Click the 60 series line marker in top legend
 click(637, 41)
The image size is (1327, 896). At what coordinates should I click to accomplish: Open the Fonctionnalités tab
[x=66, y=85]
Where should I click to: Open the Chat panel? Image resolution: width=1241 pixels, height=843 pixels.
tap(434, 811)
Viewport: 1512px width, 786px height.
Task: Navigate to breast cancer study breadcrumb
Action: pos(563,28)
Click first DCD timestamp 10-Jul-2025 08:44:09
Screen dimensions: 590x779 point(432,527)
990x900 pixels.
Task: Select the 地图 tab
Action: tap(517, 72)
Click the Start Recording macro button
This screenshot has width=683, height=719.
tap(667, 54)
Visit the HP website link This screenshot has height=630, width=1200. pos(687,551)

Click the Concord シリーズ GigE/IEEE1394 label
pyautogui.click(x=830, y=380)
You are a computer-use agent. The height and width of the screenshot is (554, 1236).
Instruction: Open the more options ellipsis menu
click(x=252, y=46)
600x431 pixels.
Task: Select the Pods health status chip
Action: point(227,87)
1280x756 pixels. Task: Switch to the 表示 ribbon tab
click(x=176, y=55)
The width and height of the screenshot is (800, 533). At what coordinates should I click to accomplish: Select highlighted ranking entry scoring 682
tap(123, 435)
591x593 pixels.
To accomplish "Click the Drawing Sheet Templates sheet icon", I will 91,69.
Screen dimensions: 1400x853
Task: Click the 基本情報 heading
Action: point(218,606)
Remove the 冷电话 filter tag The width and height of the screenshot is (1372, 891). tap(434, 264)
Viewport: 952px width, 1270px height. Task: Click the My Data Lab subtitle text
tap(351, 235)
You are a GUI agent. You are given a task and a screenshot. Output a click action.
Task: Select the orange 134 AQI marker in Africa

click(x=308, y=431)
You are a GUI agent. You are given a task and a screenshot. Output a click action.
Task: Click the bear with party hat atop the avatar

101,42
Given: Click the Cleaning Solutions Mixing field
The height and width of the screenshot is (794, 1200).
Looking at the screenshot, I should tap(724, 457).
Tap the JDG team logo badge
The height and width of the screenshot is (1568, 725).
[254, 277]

■ Task to complete
Swap "Start Recording" for "Stop Recording" and write out all of the lines above again, leaving everything else unchanged.

■ Task answer
Click the 60 series line marker in top legend
 click(637, 41)
The image size is (1327, 896). At what coordinates should I click to accomplish: Open the Fonctionnalités tab
[x=66, y=85]
Where should I click to: Open the Chat panel? Image resolution: width=1241 pixels, height=843 pixels.
tap(434, 811)
Viewport: 1512px width, 786px height.
Task: Navigate to breast cancer study breadcrumb
Action: pos(563,28)
Click first DCD timestamp 10-Jul-2025 08:44:09
Screen dimensions: 590x779 point(432,527)
990x900 pixels.
Task: Select the 地图 tab
Action: tap(517, 72)
Click the Stop Recording macro button
This screenshot has width=683, height=719.
tap(667, 54)
Visit the HP website link This screenshot has height=630, width=1200. pos(687,551)

Click the Concord シリーズ GigE/IEEE1394 label
pyautogui.click(x=830, y=380)
You are a computer-use agent. The height and width of the screenshot is (554, 1236).
Instruction: Open the more options ellipsis menu
click(x=252, y=46)
600x431 pixels.
Task: Select the Pods health status chip
Action: point(227,87)
1280x756 pixels. Task: Switch to the 表示 ribbon tab
click(x=176, y=55)
The width and height of the screenshot is (800, 533). At what coordinates should I click to accomplish: Select highlighted ranking entry scoring 682
tap(123, 435)
591x593 pixels.
To accomplish "Click the Drawing Sheet Templates sheet icon", I will 91,69.
Screen dimensions: 1400x853
Task: Click the 基本情報 heading
Action: point(218,606)
Remove the 冷电话 filter tag The width and height of the screenshot is (1372, 891). tap(434, 264)
Viewport: 952px width, 1270px height. Task: Click the My Data Lab subtitle text
tap(351, 235)
You are a GUI agent. You are given a task and a screenshot. Output a click action.
Task: Select the orange 134 AQI marker in Africa

click(x=308, y=431)
You are a GUI agent. You are given a task and a screenshot. Output a click action.
Task: Click the bear with party hat atop the avatar

101,42
Given: Click the Cleaning Solutions Mixing field
The height and width of the screenshot is (794, 1200).
Looking at the screenshot, I should tap(724, 457).
Tap the JDG team logo badge
The height and width of the screenshot is (1568, 725).
[254, 277]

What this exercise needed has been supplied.